Objective: List each line in the entries below that contains the word "icon".

Provided information:
***

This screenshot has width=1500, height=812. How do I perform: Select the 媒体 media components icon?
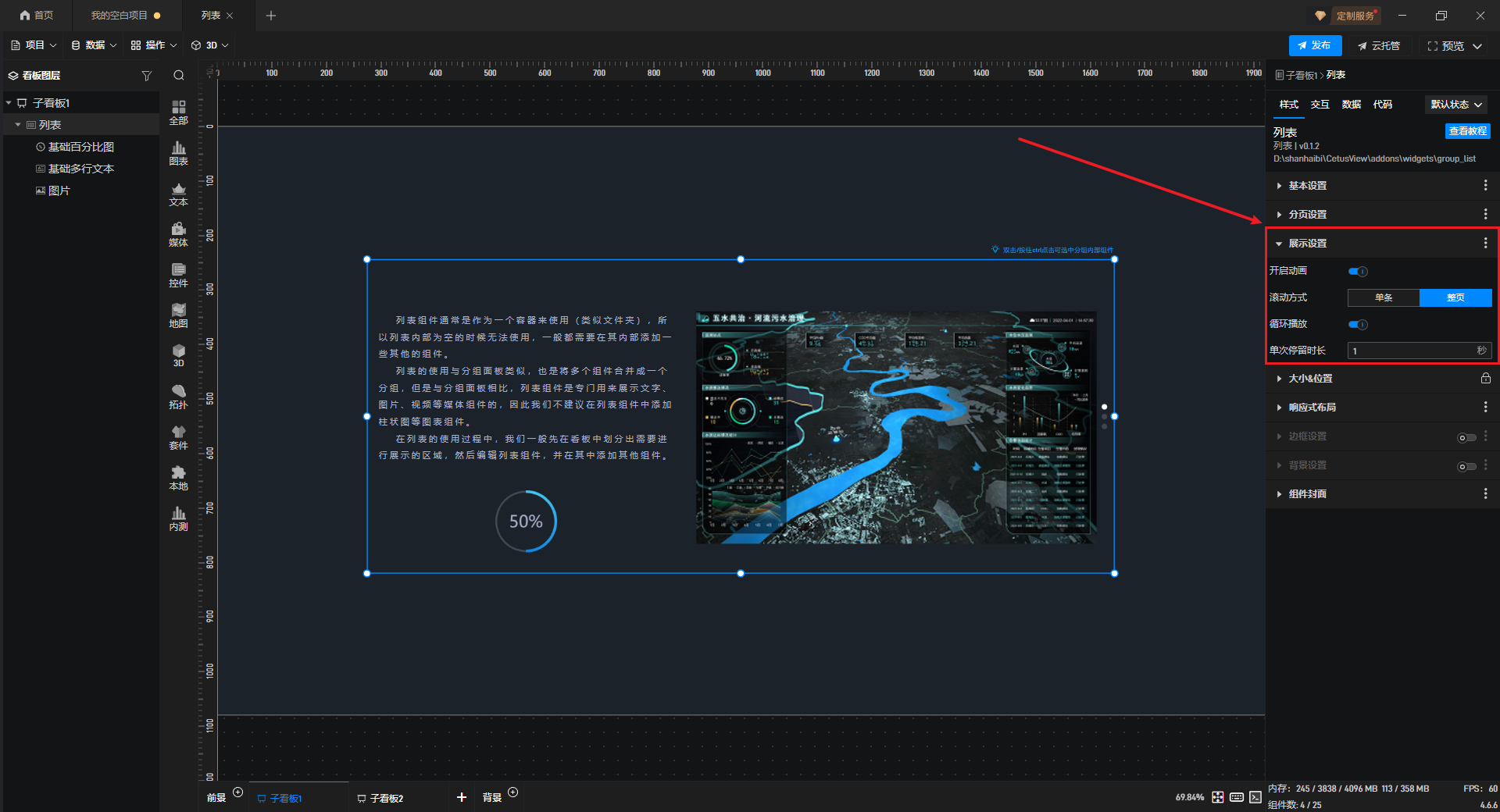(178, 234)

***

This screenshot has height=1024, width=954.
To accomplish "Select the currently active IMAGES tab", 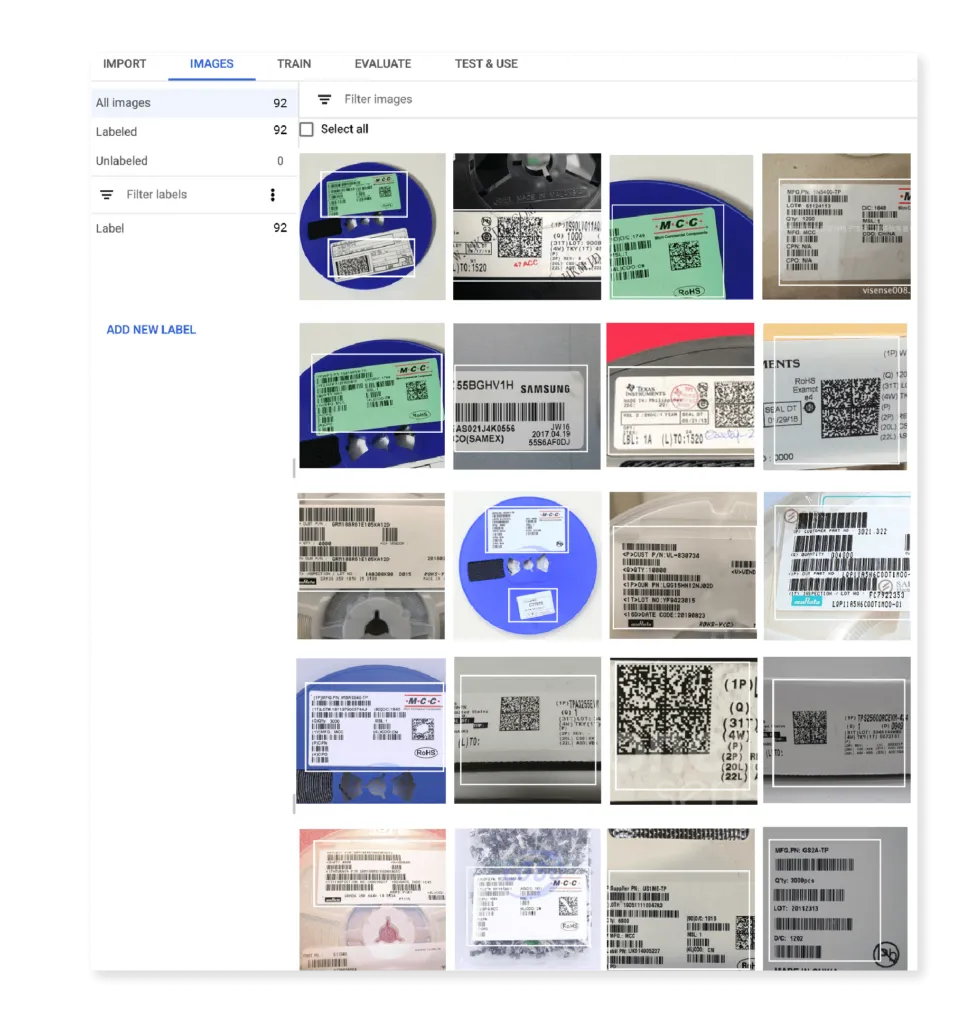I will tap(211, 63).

***

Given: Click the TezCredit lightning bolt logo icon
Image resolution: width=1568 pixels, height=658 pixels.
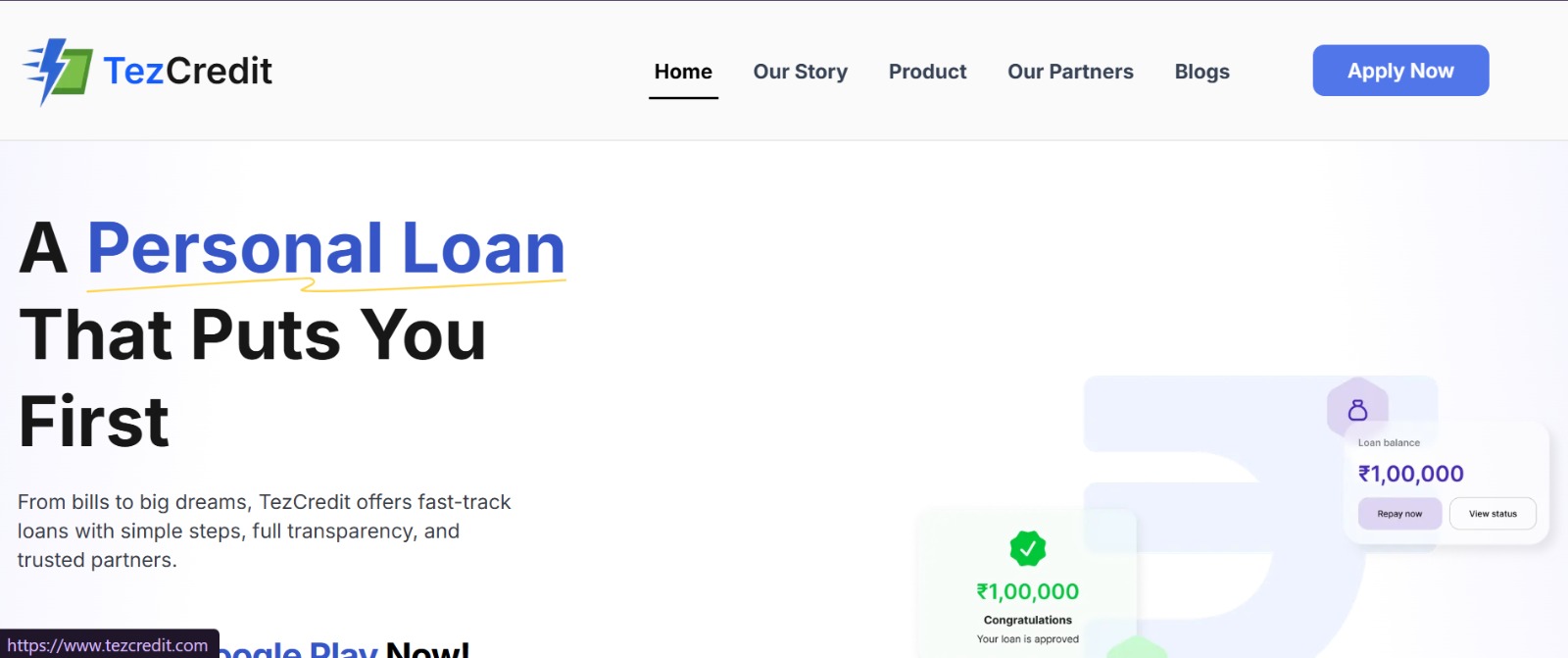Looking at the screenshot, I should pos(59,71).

***

Finished answer:
This screenshot has width=1500, height=812. How do I perform: Select the 媒体 media components icon?
Given: Click the TezCredit lightning bolt logo icon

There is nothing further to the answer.